Babio les esperaba en una terraza situada en el margen de la Rotonda. Daba la impresión de ser aún más pequeño frente a su humeante taza de capuchino. El camarero le había traído más cojines de los que su silla ya llevaba, pero seguía pareciendo diminuto y perdido en su traje blanco hecho a mano.

—Sentaos —dijo, tras un breve saludo, señalando dos sillas vacías. Miró por encima a Coralina pero, para sorpresa de Júpiter, no se dedicó a hacer una exhibición de encanto personal. Debía de pasar algo, era la única explicación posible para el inusual comportamiento del marchante.

—Podríamos habernos encontrado en algún lugar más seguro —dijo Babio—, pero si algo he aprendido con el paso de los años, es que no hay lugar mejor para esconderse que en los espacios abiertos.

Júpiter y Coralina intercambiaron una mirada intranquila.

—¿Tienes aquí el fragmento? —preguntó Babio.

Júpiter golpeó con suavidad el pequeño abultamiento del bolsillo de su abrigo. No había dejado la taleguilla de cuero ni a sol ni a sombra desde su primer encuentro con Babio.

—¿Qué es lo que has encontrado?

—Lo suficiente como para ofrecerte un precio desorbitado por él.

—Suena bien.

—No —replicó el enano—, en absoluto. Te ofrezco ese precio para salvarte la vida. Míralo como un gesto amistoso.

Coralina se giró hacia Júpiter.

—¿Qué quiere decir con eso? —su voz sonaba impaciente, pero también un poco temerosa.

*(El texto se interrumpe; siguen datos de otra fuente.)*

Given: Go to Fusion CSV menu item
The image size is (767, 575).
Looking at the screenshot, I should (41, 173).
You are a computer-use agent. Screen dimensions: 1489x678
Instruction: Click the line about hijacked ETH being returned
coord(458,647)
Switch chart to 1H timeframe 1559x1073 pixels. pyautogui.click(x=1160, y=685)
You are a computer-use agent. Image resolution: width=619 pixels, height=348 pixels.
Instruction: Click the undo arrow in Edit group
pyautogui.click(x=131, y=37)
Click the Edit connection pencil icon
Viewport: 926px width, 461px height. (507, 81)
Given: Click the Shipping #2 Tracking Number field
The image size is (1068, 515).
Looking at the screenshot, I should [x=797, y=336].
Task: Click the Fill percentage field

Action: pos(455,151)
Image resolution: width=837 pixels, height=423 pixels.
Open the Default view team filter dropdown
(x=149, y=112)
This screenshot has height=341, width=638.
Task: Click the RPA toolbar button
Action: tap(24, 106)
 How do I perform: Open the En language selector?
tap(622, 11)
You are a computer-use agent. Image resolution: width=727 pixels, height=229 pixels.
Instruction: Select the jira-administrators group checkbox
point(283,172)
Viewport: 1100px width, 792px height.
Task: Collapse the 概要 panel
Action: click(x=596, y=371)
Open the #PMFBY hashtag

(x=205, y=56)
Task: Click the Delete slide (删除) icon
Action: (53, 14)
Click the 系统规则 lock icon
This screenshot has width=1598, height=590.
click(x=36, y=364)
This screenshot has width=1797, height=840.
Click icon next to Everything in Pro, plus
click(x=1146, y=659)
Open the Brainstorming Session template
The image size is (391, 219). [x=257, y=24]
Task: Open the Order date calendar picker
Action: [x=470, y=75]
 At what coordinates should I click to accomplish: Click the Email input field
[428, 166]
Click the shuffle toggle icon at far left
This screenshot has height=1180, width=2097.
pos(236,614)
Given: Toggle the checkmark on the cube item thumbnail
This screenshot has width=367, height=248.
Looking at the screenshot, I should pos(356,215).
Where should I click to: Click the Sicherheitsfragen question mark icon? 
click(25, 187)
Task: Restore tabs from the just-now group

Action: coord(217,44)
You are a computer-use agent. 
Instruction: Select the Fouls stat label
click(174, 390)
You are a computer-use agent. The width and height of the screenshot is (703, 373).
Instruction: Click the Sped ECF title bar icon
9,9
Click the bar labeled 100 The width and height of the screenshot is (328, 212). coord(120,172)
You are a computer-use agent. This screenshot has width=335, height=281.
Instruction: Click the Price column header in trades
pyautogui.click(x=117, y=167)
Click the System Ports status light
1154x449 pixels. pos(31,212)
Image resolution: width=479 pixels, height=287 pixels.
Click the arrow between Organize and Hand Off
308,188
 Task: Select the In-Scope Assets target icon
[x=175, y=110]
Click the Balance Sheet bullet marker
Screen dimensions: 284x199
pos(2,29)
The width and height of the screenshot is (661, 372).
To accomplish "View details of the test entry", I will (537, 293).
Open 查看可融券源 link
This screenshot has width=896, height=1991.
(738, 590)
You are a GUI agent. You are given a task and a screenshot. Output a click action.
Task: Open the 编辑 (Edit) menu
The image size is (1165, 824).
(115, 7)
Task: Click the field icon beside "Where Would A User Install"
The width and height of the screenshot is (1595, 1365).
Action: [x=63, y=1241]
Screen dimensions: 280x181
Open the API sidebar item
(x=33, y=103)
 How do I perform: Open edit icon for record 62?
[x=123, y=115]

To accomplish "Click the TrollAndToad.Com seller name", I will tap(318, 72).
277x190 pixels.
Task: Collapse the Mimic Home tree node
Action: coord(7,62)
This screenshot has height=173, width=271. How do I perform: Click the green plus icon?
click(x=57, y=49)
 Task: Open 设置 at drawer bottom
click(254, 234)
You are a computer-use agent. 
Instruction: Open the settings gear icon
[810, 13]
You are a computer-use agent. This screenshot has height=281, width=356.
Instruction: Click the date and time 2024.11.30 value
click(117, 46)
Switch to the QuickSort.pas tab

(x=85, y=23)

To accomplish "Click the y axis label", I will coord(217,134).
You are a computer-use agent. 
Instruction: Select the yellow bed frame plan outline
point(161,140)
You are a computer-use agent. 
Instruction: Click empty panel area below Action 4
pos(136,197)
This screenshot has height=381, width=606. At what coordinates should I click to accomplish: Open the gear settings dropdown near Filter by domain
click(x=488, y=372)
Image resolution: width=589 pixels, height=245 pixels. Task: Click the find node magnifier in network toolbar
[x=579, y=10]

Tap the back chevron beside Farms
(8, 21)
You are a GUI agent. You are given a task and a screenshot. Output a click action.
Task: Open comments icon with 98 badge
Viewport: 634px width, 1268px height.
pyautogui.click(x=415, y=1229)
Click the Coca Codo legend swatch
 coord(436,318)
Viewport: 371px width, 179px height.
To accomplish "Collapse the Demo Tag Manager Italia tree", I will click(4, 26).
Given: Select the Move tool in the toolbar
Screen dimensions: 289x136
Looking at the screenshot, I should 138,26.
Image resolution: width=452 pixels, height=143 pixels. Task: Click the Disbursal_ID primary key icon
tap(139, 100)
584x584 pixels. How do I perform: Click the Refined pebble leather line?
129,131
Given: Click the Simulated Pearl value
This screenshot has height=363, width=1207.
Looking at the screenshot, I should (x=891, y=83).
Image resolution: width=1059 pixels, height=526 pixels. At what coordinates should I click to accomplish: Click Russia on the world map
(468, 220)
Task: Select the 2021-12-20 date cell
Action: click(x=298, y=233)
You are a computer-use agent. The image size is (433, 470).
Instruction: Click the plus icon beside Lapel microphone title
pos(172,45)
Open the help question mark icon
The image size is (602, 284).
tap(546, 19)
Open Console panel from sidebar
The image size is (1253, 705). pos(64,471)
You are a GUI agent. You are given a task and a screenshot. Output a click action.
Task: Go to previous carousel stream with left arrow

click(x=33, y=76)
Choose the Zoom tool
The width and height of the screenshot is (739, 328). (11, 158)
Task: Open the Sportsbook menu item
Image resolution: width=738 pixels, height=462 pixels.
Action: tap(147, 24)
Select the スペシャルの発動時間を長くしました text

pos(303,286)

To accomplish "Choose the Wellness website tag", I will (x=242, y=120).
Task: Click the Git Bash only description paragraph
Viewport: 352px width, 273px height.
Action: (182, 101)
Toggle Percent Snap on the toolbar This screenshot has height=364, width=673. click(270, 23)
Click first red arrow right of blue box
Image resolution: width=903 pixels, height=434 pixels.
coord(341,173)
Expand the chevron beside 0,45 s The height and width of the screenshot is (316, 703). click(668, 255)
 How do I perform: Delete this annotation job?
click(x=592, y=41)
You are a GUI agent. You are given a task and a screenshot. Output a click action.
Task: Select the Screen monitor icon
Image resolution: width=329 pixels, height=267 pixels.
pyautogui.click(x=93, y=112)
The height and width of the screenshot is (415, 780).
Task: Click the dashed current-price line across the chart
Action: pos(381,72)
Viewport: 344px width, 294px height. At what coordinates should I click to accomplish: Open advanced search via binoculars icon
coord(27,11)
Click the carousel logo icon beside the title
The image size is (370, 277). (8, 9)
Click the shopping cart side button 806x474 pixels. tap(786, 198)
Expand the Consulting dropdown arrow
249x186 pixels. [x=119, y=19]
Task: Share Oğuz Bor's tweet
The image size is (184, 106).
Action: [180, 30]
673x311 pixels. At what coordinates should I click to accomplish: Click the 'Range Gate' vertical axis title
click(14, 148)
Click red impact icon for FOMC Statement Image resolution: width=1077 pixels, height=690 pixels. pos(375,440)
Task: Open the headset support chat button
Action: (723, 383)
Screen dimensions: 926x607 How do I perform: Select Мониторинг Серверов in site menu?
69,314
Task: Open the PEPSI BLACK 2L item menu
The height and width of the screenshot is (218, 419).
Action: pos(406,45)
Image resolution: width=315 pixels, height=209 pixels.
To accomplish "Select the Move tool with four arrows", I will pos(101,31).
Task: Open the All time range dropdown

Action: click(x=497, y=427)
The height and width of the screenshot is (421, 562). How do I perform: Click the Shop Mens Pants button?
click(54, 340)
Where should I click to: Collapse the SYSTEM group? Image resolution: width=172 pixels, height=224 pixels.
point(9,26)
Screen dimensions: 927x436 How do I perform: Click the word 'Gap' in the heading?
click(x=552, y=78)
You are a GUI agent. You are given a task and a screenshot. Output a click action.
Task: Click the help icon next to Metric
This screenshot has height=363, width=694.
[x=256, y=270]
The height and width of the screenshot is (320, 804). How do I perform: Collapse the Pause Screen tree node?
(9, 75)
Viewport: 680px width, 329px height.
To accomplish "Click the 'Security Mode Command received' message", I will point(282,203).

—Supongo que nos lo aclarará en seguida —respondió Júpiter, sin apartar los ojos de Babio.

Cuando un grupo de sacerdotes vestidos de negro pasaron frente a su mesa, dio un respingo, asustado. Observó a aquellos hombres durante un largo rato, antes de inclinarse hacia adelante como si preparara una conjura. Sus cortos brazos apenas alcanzaban la taza de capuchino. La espuma del café temblaba mientras Babio lo alzaba y tomaba un trago.

—Quiero compraros el fragmento —dijo— antes de que os pase algo. Os matarán, pero no me creeréis, no hasta que sea demasiado tarde. Tú no lo harás, Júpiter, y si no me equivoco juzgando a tu joven amiga, tampoco ella.